Input records
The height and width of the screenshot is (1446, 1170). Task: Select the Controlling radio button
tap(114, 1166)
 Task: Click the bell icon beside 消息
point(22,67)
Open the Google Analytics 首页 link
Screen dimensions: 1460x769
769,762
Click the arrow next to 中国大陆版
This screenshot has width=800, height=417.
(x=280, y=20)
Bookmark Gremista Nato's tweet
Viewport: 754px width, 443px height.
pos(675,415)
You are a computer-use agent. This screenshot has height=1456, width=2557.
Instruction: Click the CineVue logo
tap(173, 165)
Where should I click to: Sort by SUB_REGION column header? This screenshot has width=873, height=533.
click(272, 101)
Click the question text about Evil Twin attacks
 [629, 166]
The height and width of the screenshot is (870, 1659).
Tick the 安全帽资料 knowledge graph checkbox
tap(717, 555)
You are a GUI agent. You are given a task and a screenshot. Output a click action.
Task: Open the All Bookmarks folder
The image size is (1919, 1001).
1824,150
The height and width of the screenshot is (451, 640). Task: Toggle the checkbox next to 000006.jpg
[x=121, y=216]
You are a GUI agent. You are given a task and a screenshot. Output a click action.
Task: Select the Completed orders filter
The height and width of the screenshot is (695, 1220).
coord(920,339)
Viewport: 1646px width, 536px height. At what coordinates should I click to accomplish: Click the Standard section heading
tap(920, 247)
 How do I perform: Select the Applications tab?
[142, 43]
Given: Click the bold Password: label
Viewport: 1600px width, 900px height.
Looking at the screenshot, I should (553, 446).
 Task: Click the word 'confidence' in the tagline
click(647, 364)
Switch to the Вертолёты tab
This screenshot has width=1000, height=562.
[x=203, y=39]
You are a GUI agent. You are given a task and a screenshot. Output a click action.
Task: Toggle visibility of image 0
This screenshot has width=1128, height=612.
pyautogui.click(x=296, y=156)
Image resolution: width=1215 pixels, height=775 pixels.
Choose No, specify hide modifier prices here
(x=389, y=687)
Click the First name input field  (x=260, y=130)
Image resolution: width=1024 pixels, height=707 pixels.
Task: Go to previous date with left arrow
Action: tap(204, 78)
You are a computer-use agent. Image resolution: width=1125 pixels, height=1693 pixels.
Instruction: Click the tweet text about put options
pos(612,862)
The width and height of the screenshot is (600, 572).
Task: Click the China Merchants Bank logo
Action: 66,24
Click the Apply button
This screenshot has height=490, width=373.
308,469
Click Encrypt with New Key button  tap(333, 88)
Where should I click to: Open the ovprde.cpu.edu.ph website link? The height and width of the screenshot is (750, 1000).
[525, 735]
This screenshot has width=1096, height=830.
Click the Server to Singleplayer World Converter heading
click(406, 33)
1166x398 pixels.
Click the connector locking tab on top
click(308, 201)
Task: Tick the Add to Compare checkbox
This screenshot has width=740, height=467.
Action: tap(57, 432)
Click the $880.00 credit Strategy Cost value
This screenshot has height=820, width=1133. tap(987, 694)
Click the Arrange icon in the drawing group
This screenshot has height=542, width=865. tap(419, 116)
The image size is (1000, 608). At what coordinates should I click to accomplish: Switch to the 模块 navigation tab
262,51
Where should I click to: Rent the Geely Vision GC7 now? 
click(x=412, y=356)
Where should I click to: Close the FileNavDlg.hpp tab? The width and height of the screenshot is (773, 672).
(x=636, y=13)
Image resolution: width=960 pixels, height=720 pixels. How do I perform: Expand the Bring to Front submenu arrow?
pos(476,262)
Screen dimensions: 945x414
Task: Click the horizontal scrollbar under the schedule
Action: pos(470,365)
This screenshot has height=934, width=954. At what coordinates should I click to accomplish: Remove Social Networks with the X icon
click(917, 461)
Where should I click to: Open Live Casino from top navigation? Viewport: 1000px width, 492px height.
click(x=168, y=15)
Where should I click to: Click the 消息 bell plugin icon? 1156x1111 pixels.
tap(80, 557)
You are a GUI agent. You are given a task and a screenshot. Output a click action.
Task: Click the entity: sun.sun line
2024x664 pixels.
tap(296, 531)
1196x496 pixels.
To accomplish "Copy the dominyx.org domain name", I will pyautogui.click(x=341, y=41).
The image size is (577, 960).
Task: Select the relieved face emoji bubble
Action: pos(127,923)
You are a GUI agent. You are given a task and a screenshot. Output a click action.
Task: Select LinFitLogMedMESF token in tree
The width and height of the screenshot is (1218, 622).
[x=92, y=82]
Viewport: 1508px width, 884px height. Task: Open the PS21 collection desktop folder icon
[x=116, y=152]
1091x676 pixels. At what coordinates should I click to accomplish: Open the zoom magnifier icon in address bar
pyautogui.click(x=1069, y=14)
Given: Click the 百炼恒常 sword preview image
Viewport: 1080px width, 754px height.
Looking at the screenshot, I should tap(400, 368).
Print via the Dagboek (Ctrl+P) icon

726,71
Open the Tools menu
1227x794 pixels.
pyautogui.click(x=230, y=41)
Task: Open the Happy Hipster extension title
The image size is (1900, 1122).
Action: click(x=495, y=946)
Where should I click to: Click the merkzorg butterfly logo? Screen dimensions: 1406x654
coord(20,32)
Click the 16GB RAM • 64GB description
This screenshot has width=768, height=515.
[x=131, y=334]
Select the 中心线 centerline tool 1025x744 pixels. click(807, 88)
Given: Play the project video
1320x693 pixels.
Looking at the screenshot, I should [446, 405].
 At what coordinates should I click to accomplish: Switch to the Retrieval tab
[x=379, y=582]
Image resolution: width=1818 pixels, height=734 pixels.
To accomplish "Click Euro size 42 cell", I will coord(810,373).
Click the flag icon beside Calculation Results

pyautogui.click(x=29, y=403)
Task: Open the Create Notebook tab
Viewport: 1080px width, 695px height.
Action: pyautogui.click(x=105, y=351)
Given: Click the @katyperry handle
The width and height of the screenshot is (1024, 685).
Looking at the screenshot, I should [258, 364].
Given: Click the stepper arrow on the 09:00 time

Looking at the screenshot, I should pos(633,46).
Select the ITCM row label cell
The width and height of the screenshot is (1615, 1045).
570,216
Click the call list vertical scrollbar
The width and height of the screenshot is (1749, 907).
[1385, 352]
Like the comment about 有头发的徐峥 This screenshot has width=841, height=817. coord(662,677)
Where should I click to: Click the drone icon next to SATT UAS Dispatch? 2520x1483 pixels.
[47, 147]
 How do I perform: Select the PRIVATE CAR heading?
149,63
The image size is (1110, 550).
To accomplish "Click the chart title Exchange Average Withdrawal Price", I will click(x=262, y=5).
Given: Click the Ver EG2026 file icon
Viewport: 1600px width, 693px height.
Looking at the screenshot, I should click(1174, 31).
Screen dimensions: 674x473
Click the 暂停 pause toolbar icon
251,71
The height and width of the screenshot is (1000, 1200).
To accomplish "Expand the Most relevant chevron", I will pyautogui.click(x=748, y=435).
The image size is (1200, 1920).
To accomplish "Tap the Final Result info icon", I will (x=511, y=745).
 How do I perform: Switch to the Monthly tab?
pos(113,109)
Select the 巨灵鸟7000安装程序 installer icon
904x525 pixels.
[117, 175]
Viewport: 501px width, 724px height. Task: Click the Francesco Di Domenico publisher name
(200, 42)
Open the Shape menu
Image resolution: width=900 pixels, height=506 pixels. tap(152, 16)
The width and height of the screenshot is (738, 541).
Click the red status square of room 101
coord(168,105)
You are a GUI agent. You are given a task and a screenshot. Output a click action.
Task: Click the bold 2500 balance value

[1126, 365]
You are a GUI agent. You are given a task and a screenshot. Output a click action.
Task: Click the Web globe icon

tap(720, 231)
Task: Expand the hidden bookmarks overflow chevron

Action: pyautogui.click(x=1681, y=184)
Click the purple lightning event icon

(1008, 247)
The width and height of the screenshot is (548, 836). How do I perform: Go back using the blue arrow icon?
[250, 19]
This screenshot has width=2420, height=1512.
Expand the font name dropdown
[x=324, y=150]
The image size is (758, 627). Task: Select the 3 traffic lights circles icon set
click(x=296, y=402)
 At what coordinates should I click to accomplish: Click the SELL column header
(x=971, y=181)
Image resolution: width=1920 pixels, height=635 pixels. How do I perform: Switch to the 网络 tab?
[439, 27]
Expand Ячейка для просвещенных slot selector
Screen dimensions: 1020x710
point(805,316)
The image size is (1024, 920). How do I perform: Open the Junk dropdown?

Problem description
This exercise asks for an exact repeat of the lines from the one holding "Task: Click the bold 2500 balance value" through the end of the data above.

Finished task
Task: Click the bold 2500 balance value

[1126, 365]
You are a GUI agent. You are given a task and a screenshot. Output a click action.
Task: Click the Web globe icon

tap(720, 231)
Task: Expand the hidden bookmarks overflow chevron

Action: pyautogui.click(x=1681, y=184)
Click the purple lightning event icon

(1008, 247)
The width and height of the screenshot is (548, 836). How do I perform: Go back using the blue arrow icon?
[250, 19]
This screenshot has width=2420, height=1512.
Expand the font name dropdown
[x=324, y=150]
The image size is (758, 627). Task: Select the 3 traffic lights circles icon set
click(x=296, y=402)
 At what coordinates should I click to accomplish: Click the SELL column header
(x=971, y=181)
Image resolution: width=1920 pixels, height=635 pixels. How do I perform: Switch to the 网络 tab?
[439, 27]
Expand Ячейка для просвещенных slot selector
Screen dimensions: 1020x710
point(805,316)
The image size is (1024, 920). How do I perform: Open the Junk dropdown?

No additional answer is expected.